We are born, each of us, with a brain that has the instincts we see in other animals all around us. That should be unmistakable and it was to many people long before Darwin came along.

And we are each of us also born into a human culture that has come to imagine all sorts of ideas about how and why things are as they are. Some of those stories are simply wrong. But it takes conscious effort to sort through it all. Our brain is not a smooth crystal sphere the size of peach, nor is it a cube of metal and silicon that a kerplunk! creator could just as easily have decided upon. This folded, complicated, fleshy organism, with parts that do appear to come from here and there – that brain generally prefers taking things easy. Who has time for all that rational thought? Life goes on at the inexorable pace of time; we have a mate to find; children to beget; maybe we’d just like to go out for pizza and a movie; and now just look: human beings haven’t yet sorted everything out. But the problem becomes acute when I don’t like the way your tribe looks or thinks.

If we look around us, we will see that it is quite natural that human beings hold on to enough blurry or simply bad thinking that we miss out on some really interesting new stories - if only because we’ve been told that the new stories will undo some stories that we hold so dear.

And yes, science will in fact undo some stories – religious and otherwise – that have been around for a long time – because the new stories will turn out to be better stories – better explanations. I’m quite sure that many God stories will still stick around. And it’s also quite certain that religious stories and scientific stories will, on occasion, conflict.

But I’m pretty sure that reality won’t be undone by the different stories we humans tell. But however we got here, humans are prone to take their own tribe’s ideas much too seriously – even if they are right (although a definitive ruling eludes us). Furthermore, for being the most rational species on the planet, we frequently don’t use what reason we possess and instead simply call each other stupid – and then it gets worse.
◆ ◆ ◆
(THE REQUEST) Return everything in the passage about human brains, culture, and stories from "But I’m pretty" down to "it gets worse.", copied word for word.

(SUPPLIED DATA)
◆ ◆ ◆
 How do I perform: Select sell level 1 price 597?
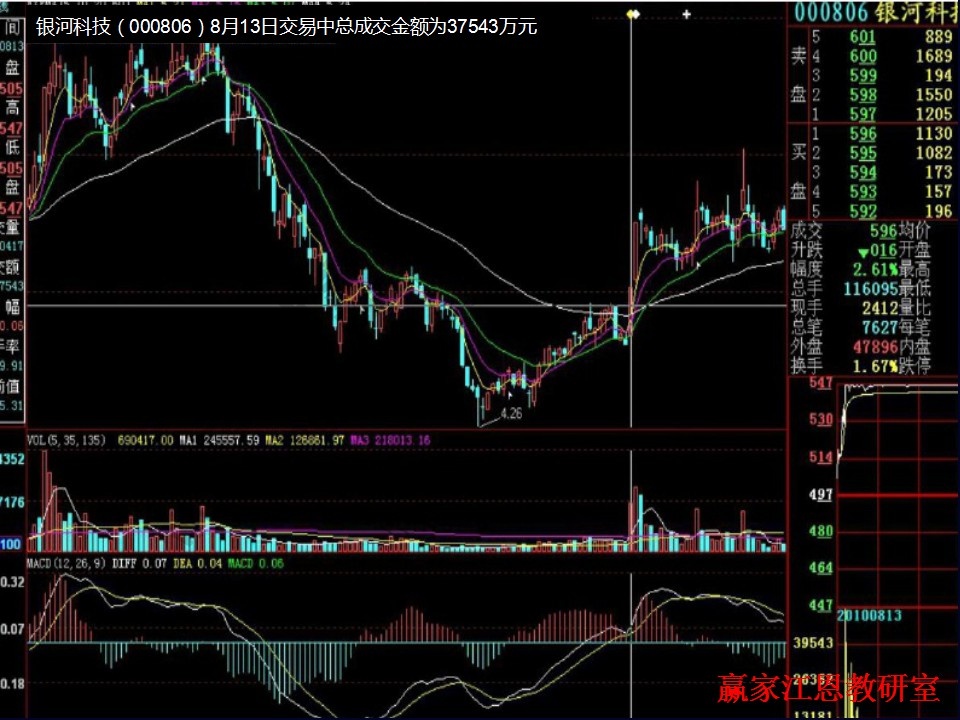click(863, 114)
◆ ◆ ◆
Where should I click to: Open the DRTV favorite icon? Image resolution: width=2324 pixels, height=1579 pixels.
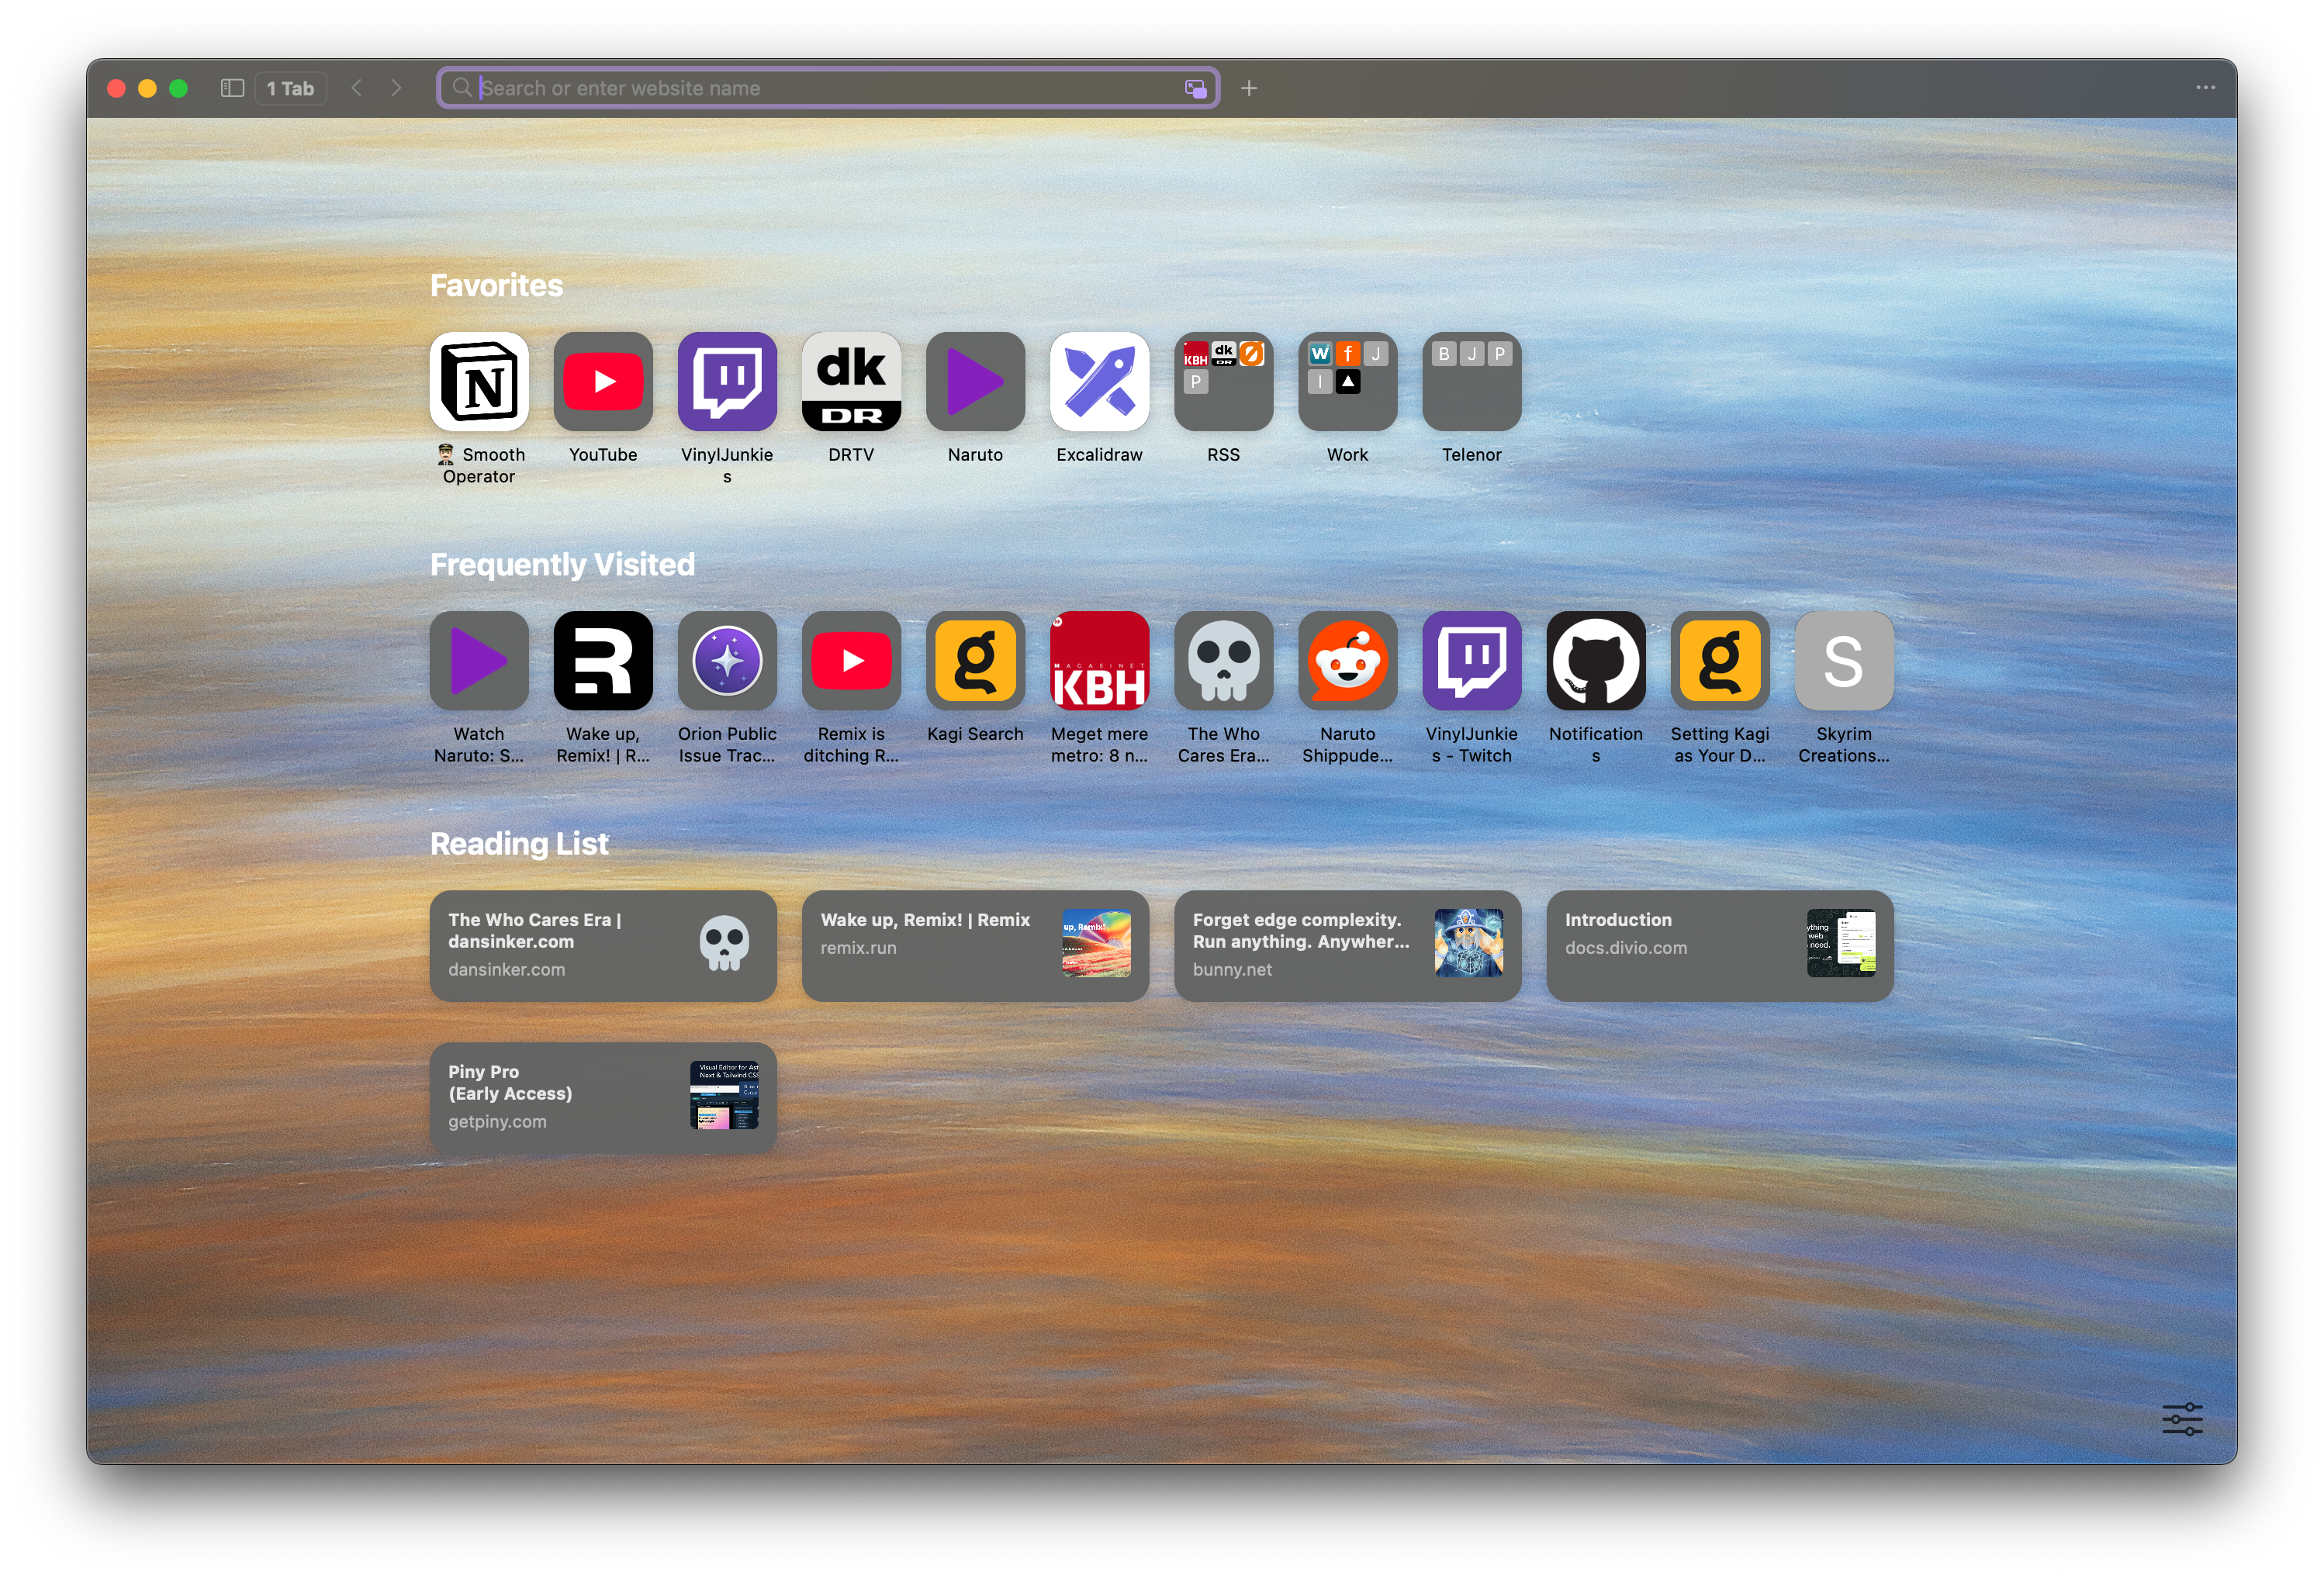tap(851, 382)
◆ ◆ ◆
(RESULT FOR THIS TASK)
But I’m pretty sure that reality won’t be undone by the different stories we humans tell. But however we got here, humans are prone to take their own tribe’s ideas much too seriously – even if they are right (although a definitive ruling eludes us). Furthermore, for being the most rational species on the planet, we frequently don’t use what reason we possess and instead simply call each other stupid – and then it gets worse.